Further revisions were made to the Statute in April 1996, transferring additional responsibilities over to
French Polynesia (eg territorial budget, health, primary education, social welfare, public works,
agriculture) as well as a greater say over external trade, international airline and shipping links,
exploitation of lagoon and EEZ marine resources, and the possibility of negotiating specified regional or
international agreements. The French constitution is currently being amended to provide for
decentralisation of competencies from the centre to the departments and to overseas “communities.”
Economic Situation
French Polynesia’s economy is characterised by a narrow export base and its dependency on French
financial aid. The high reliance on France as a critical source of income has distorted the economy,
creating a high cost of living (with a growing income disparity), an inflated public sector, high wage costs
and a decline in primary production.
French Nuclear Testing
In June 1996, France ended thirty years of nuclear testing in the atolls of Mururoa and Fangataufa. The
testing sites have since been dismantled, the surrounding military structure disbanded, and only a small
contingent remains stationed on Mururoa for purposes of radiological monitoring.

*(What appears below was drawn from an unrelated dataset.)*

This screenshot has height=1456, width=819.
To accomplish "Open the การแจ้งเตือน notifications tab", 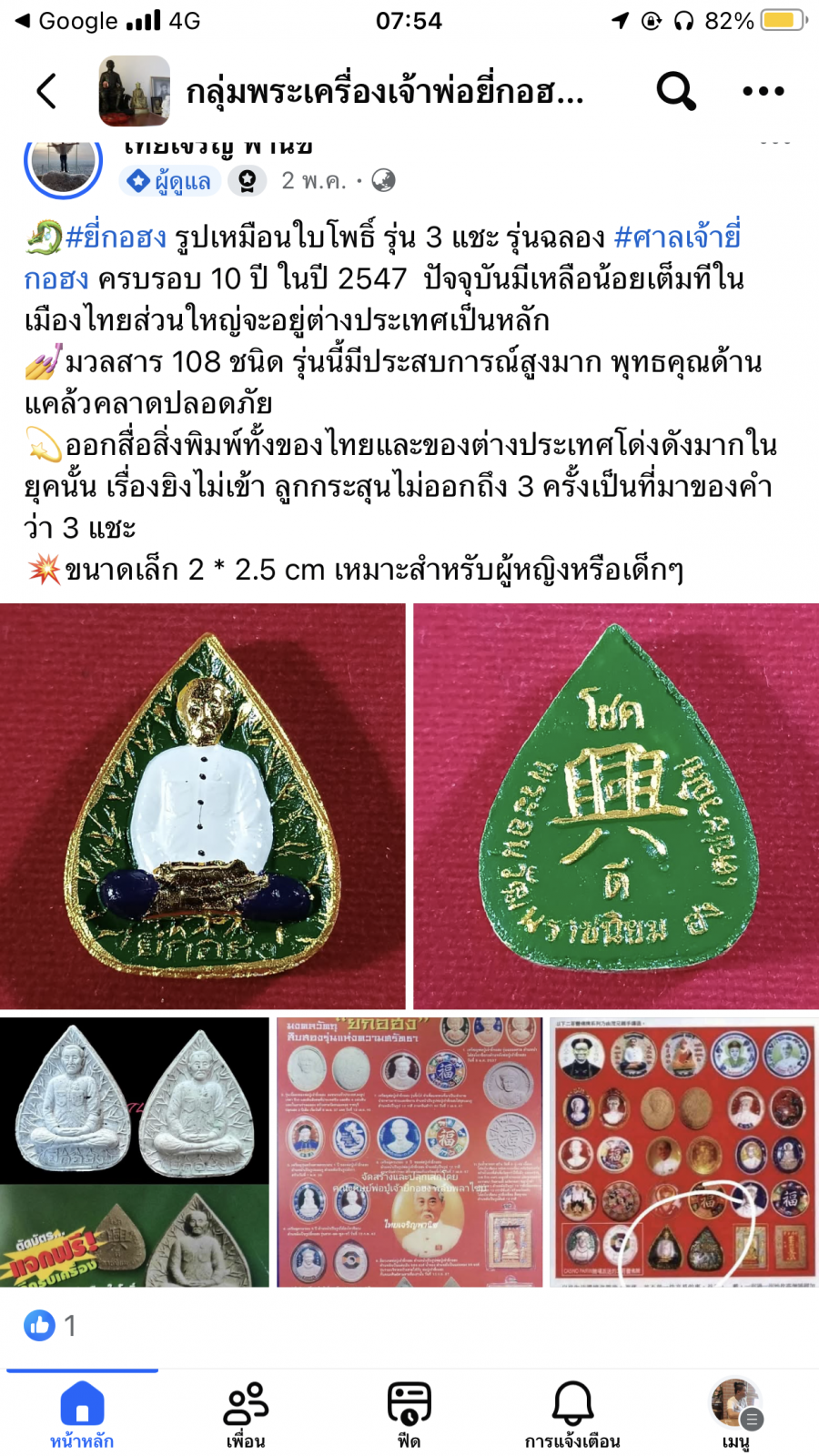I will pos(572,1414).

French Polynesia is adjusting to a reduced inflow of French funds. Easing this adjustment is a ten-year
funding package of NZ$300 million a year, 1996-2005, calculated to compensate the Territory for testingrelated spending and targeted at encouraging greater economic self-sufficiency. This French aid package
is in addition to the 1994-2003 Pact of Progress (NZ$1 billion in the first five years), since extended to
2006, designed to compensate for the earlier 1992-1995 testing moratorium. The rewewed
“Reconversion Fund” was signed in October 2002 by Prime Minister Raffarin and President Flosse,
continuing indefinitely the transfer of 150 million euros per annum to French Polynesia
Foreign Relations
Under the French Constitution, France is responsible for conducting foreign relations on behalf of French
Polynesia. France represents French Polynesia in international bodies such as the United Nations and the
World Trade Organisation (WTO).
However, French Polynesia’s regional links in the Pacific have been growing in recent years to reflect its
constitutional status as an autonomous territory.